[Your task]
If an entry holds a picture, leave that picture out. Give everything else again exactly.
===
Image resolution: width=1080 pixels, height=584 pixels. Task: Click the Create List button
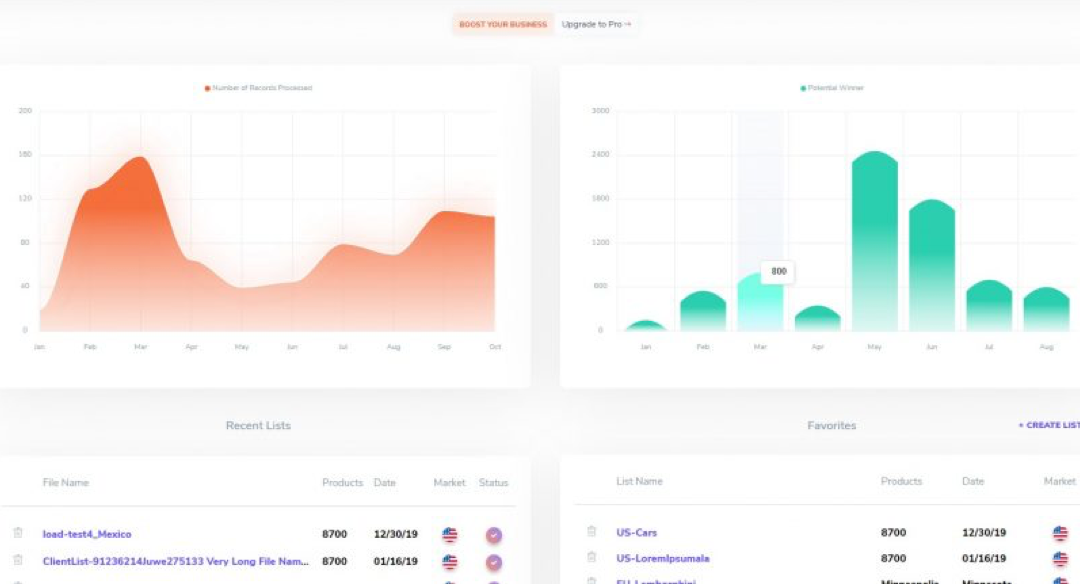[1048, 426]
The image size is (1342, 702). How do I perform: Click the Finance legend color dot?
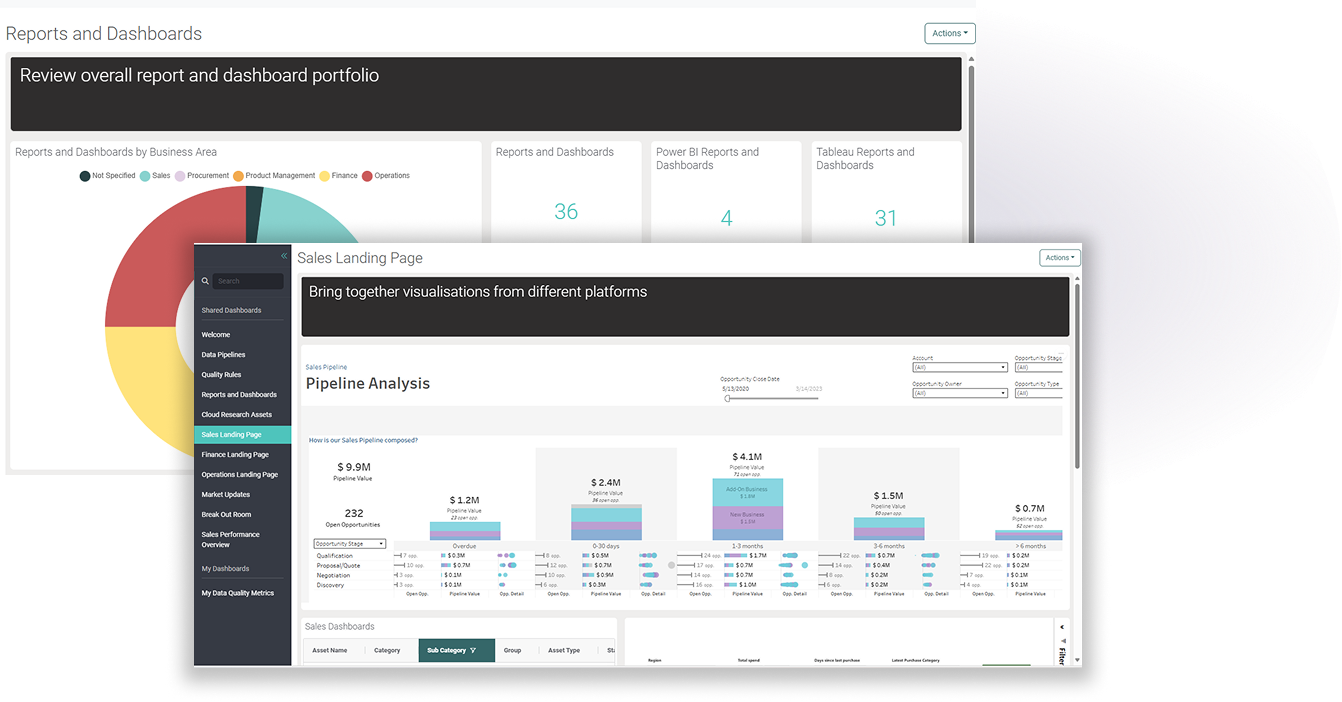coord(325,176)
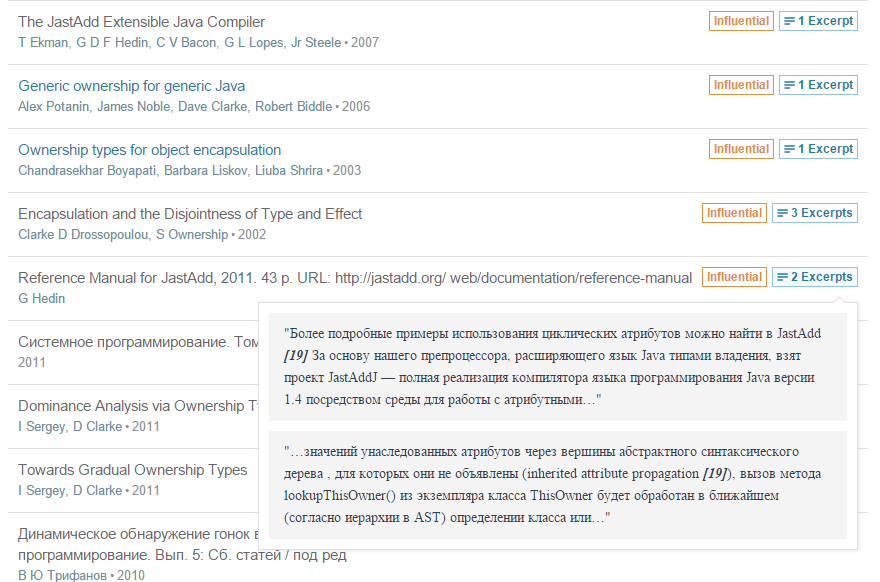Open '1 Excerpt' for JastAdd Extensible Java Compiler
880x582 pixels.
coord(818,21)
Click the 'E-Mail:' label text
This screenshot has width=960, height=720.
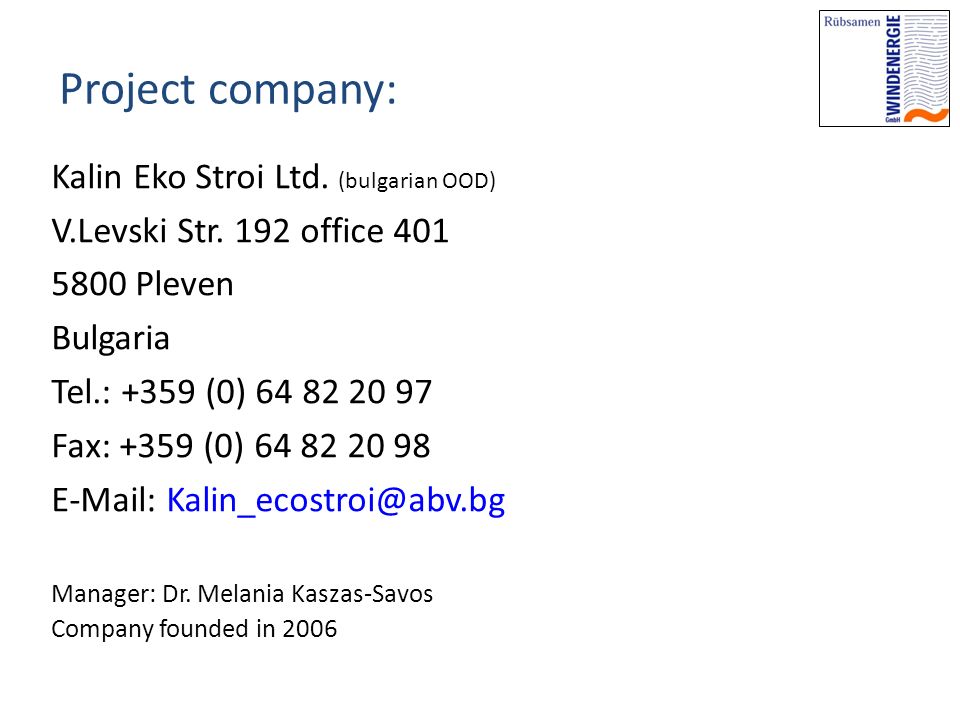tap(104, 500)
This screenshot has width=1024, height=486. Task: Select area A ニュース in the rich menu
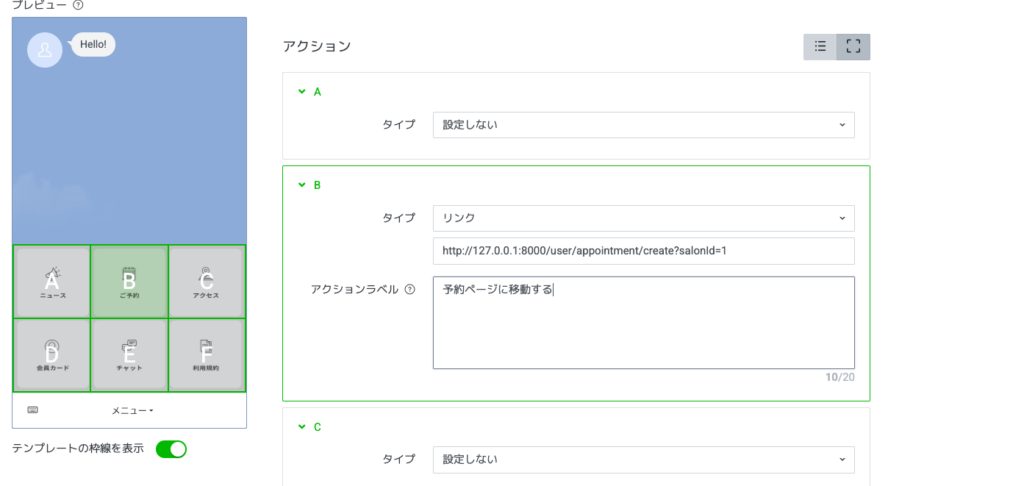[52, 282]
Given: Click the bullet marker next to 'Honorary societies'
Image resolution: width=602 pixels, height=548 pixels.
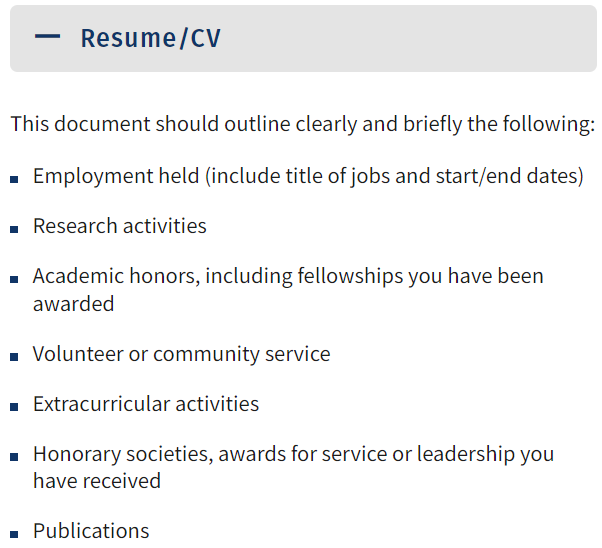Looking at the screenshot, I should point(14,457).
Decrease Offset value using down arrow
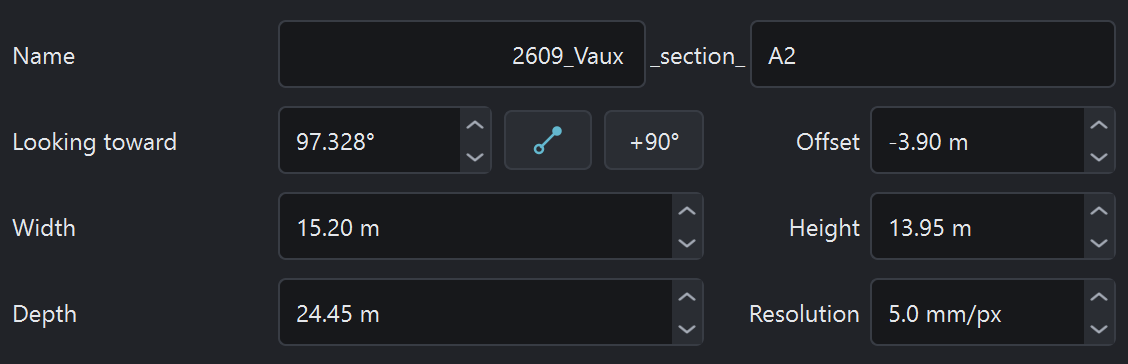1128x364 pixels. 1099,157
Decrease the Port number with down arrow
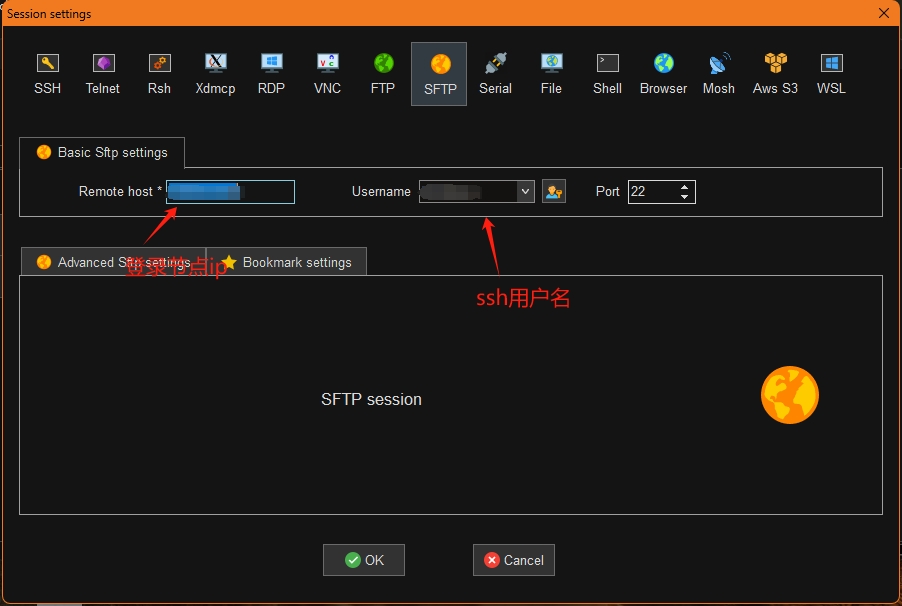 [x=684, y=197]
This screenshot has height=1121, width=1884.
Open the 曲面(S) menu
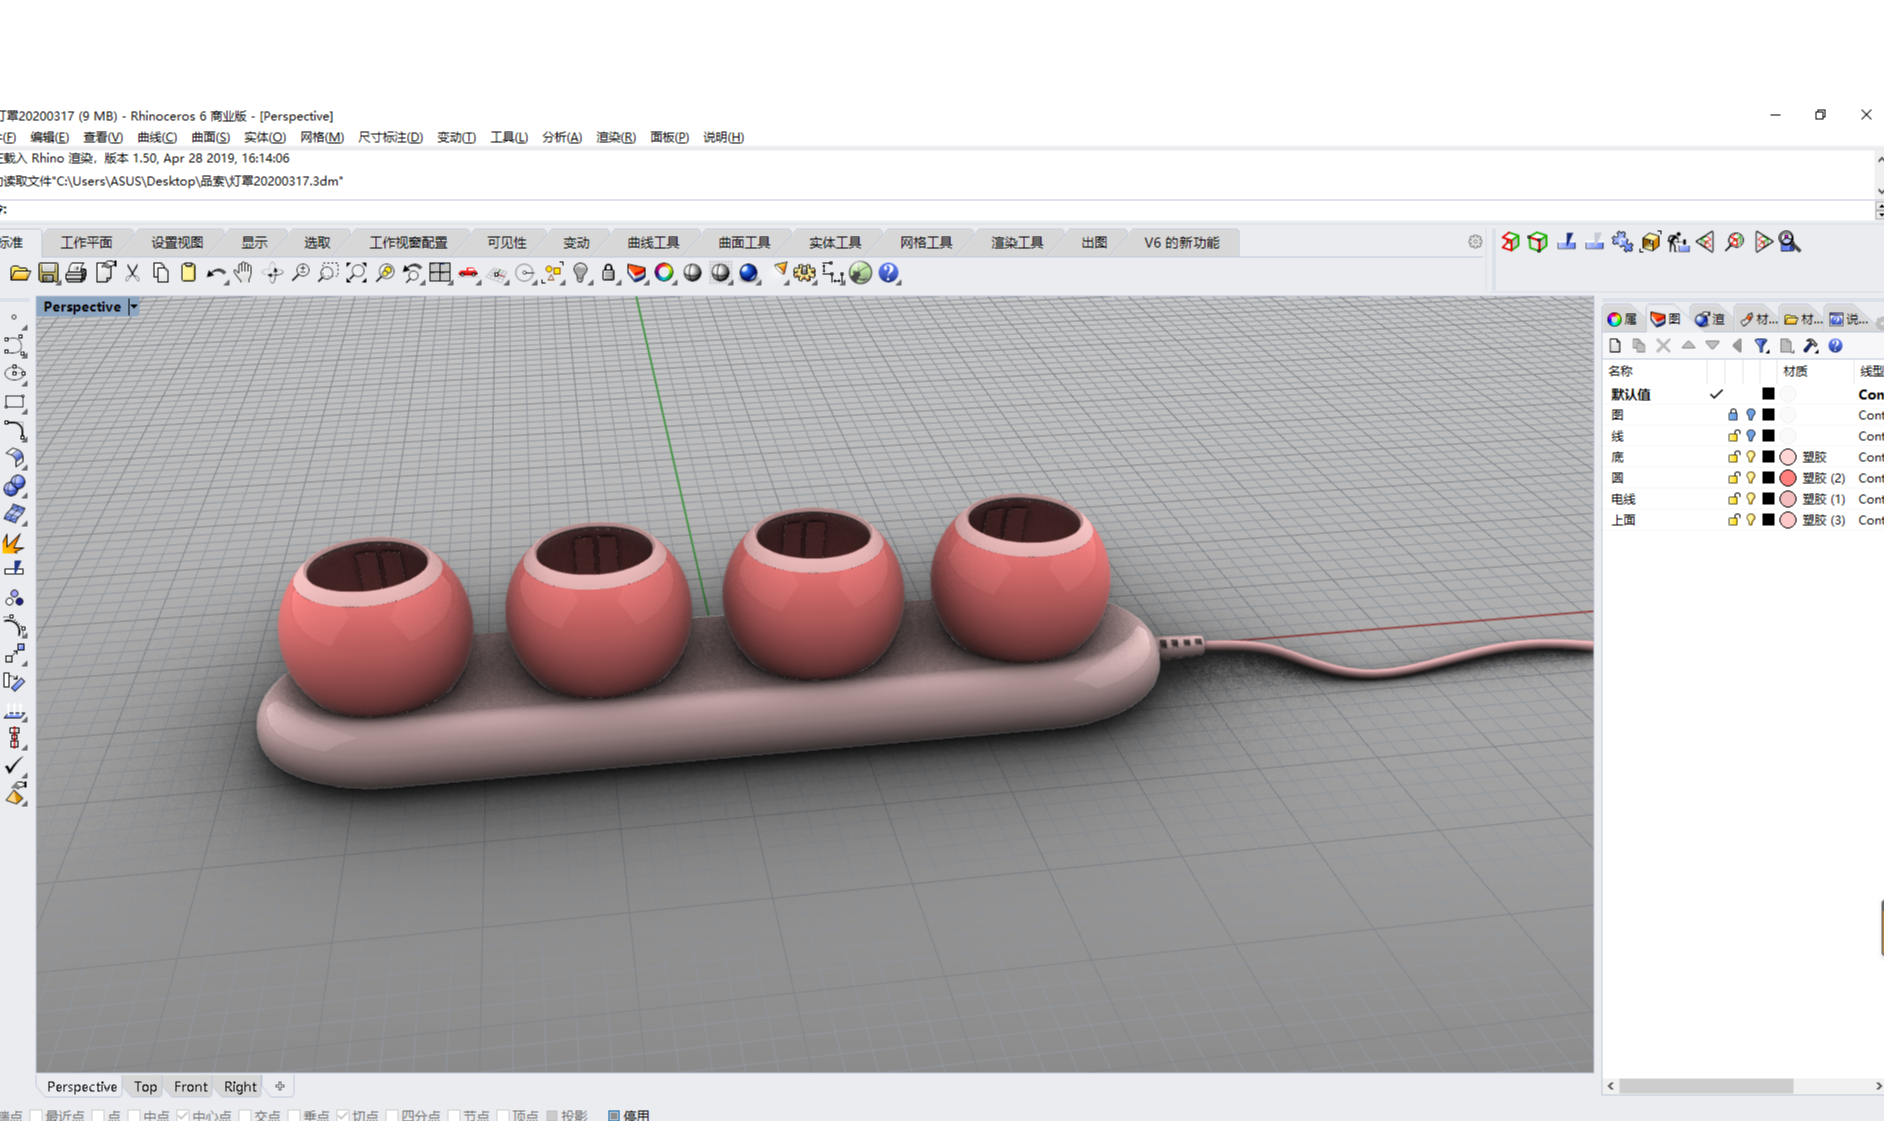(x=210, y=137)
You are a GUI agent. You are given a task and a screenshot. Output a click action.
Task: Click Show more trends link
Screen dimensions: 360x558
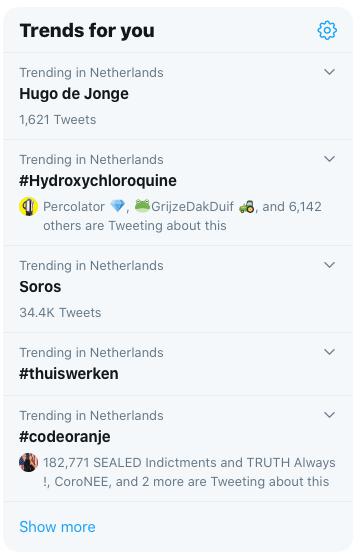pyautogui.click(x=57, y=527)
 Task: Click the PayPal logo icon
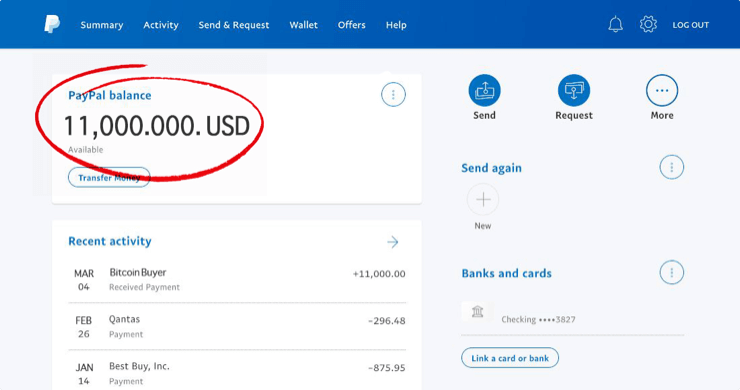tap(52, 24)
===
[Exercise response]
Image resolution: width=1080 pixels, height=584 pixels. Task: Click the Create List button
[1048, 426]
The image size is (1342, 702). How do I perform: Click the Finance legend color dot?
coord(325,176)
Open '1 Excerpt' for JastAdd Extensible Java Compiler
880x582 pixels.
coord(818,21)
Click the 'E-Mail:' label text
This screenshot has width=960, height=720.
tap(104, 500)
This screenshot has width=1024, height=486. Task: Select area A ニュース in the rich menu
[52, 282]
Given: Click the bullet marker next to 'Honorary societies'
Image resolution: width=602 pixels, height=548 pixels.
Looking at the screenshot, I should point(14,457).
Decrease Offset value using down arrow
1128x364 pixels. 1099,157
Decrease the Port number with down arrow
 [x=684, y=197]
This screenshot has height=1121, width=1884.
Open the 曲面(S) menu
(x=210, y=137)
You are a GUI agent. You are given a task and a screenshot. Output a click action.
Task: Click Show more trends link
Screen dimensions: 360x558
pyautogui.click(x=57, y=527)
 Task: Click the PayPal logo icon
tap(52, 24)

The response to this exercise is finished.